[Records from a data collection]
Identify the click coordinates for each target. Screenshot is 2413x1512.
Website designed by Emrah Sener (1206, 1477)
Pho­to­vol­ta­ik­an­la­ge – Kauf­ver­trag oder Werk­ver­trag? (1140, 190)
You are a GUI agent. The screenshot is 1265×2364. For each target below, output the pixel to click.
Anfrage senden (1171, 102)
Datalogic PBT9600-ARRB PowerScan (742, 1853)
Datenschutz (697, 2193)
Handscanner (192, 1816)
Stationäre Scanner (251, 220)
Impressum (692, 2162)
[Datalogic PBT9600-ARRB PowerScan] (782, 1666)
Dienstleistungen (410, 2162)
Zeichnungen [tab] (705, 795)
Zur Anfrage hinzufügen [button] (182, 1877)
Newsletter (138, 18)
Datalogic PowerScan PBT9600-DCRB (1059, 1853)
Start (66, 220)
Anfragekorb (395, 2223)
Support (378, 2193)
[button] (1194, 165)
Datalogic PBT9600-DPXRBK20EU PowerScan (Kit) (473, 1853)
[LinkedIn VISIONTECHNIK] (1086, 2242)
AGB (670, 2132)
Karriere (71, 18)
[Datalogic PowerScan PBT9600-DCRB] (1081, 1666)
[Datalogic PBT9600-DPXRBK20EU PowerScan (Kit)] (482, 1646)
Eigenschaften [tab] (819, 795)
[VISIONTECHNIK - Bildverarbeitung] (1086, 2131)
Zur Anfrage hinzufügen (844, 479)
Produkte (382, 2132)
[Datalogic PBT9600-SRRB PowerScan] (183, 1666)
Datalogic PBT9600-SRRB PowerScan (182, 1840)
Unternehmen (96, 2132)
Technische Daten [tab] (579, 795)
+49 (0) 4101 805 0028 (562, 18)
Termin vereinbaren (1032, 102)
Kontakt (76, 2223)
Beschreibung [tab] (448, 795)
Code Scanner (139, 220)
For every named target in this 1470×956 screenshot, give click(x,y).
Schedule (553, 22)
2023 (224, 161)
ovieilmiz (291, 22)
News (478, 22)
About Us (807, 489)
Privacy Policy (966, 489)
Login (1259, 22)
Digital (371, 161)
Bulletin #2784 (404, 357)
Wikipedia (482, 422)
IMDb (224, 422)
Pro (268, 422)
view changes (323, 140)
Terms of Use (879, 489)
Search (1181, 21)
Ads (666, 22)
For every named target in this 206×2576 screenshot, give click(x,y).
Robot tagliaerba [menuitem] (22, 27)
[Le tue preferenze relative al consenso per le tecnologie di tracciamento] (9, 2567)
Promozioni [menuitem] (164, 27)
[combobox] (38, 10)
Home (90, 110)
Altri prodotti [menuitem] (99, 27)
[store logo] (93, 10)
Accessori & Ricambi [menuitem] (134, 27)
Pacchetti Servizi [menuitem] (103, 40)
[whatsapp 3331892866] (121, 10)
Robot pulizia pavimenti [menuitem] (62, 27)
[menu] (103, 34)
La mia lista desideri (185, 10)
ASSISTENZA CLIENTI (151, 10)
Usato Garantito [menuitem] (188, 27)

- Exercise aim
Identify all lines in the records above with the word "Datalogic".

- Answer
Datalogic PBT9600-ARRB PowerScan (742, 1853)
[Datalogic PBT9600-ARRB PowerScan] (782, 1666)
Datalogic PowerScan PBT9600-DCRB (1059, 1853)
Datalogic PBT9600-DPXRBK20EU PowerScan (Kit) (473, 1853)
[Datalogic PowerScan PBT9600-DCRB] (1081, 1666)
[Datalogic PBT9600-DPXRBK20EU PowerScan (Kit)] (482, 1646)
[Datalogic PBT9600-SRRB PowerScan] (183, 1666)
Datalogic PBT9600-SRRB PowerScan (182, 1840)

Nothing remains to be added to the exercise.